The photographs I have are on memory sticks, in mismanaged folders on my computer and hard disk. They appear miraculuosly on my apple products, in collections, as moments, in years and albums, streams and rolls - all over the place, without me allowing or knowing it most of the time. The same photograph could be in five different locations. I fear that the cyberspace police could apprehend me at any moment for being wasteful with space, a kind of megabyte hoarder with little regard for his cyber-footprint. I frequently feel guilty about this, and promise myself to take charge of the situation, to delve in to all those storage spaces and cull.
But then I remember I've been blogging for 8+ years and travelling extensively for much of that time. I have twelve years of pictures from my time in Hanoi, too. It's not going to happen. Death would come first. So, allow me to leave the past pristine with my mess of crappy photographs (oh god, imagine if they existed in a physical sense - I'd hang myself!) and start anew with a pledge to cull as I go from now on. I'm intending to make better use of my subscription to flickr by regularly uploading the few decent photos I take as the rest get systematically clicked to wherever it is deleted photos end up. I don't need to know where or what that hell is, either!

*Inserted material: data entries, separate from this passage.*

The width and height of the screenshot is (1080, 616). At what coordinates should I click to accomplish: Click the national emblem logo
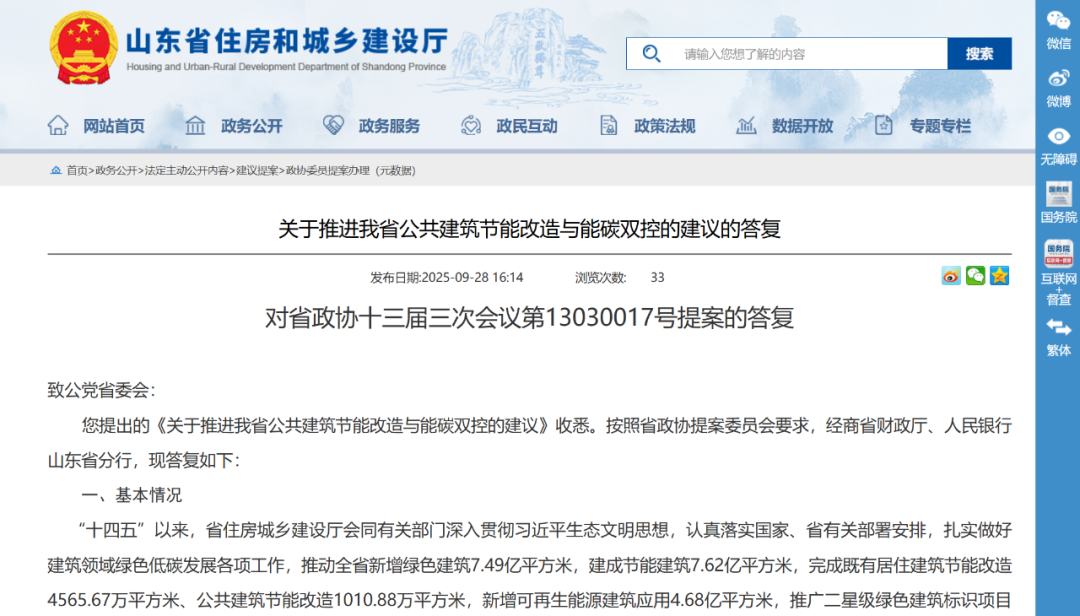[84, 49]
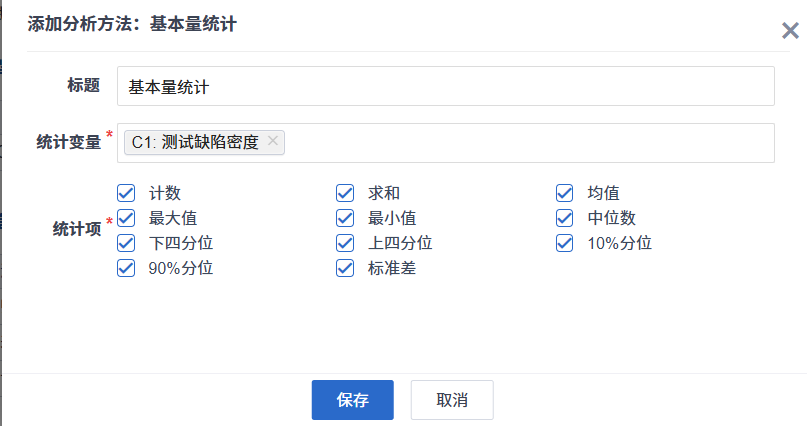Remove the C1: 测试缺陷密度 variable tag
Image resolution: width=807 pixels, height=426 pixels.
coord(273,142)
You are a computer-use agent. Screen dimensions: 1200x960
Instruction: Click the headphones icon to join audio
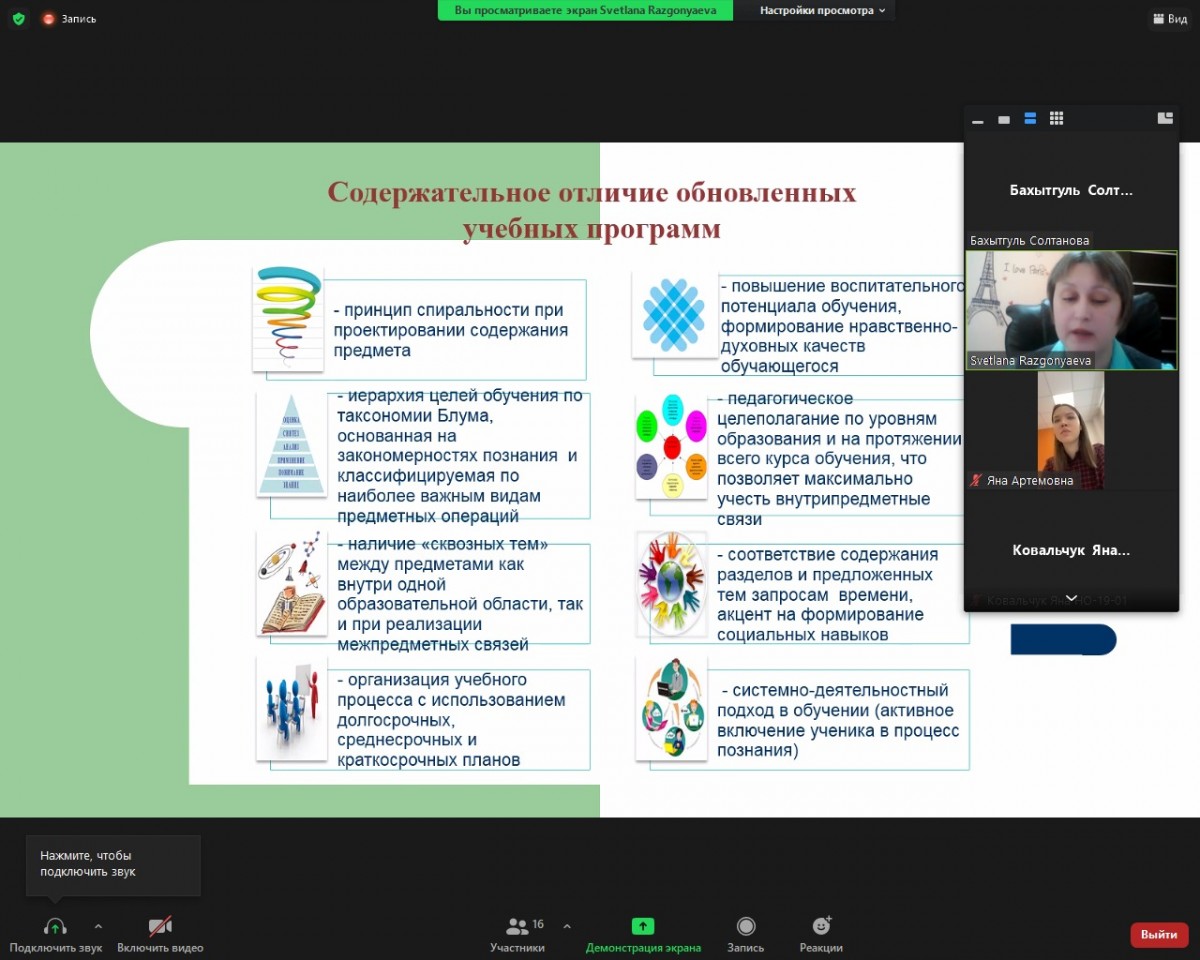55,927
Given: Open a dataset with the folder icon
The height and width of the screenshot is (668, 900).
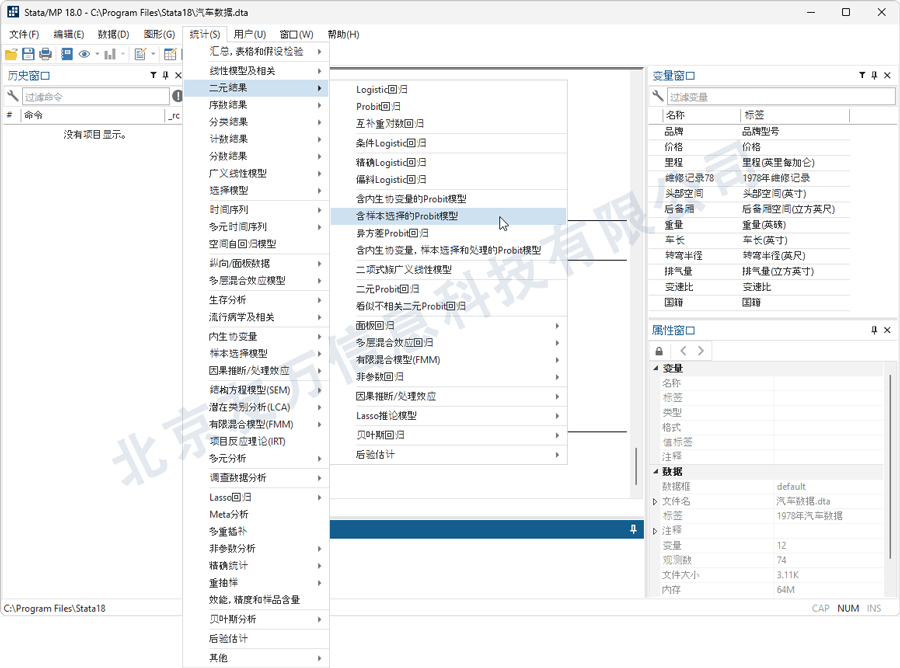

In this new spirit, let me share some of my 'lucky shots' from this year's trip to Phnom Penh in Cambodia. As is our want, the god and I spent several hours in the markets there, specifically the Central Market and the Russian Market. We had a memorable seafood lunch of grilled squid, skewered king prawns and Angkor beer at the former and a wickedly greasy noodle dish crowned with a fried egg at the latter. We walked the fresh produce sections of both over and over again. I documented that experience at the time.
In looking back at the images, however, I noted the prevalence of the people of the market. There was the jewellery repairman who turned away from his soldering iron for a moment to light incense and offer bananas to his deities. There was the butcher sitting cross-legged in pink, camouflaged almost by the similar blush of her meat on hooks, examining her accounting figures in an exercise book. The beefy strongman on the market's periphery was looking up, taking a second from his unenviable task of ripping the visceral mass from the mantel of hundreds of squid. His stomach was dotted with ink.
The teenage boy butcher has worked up a sweat lifting his hatchet to deftly split the craniums of goats' heads. All these people are experts at what they do, masters of tasks they have perfected through practice and hard work.
Something I'm going to have to learn, to become a better photographer.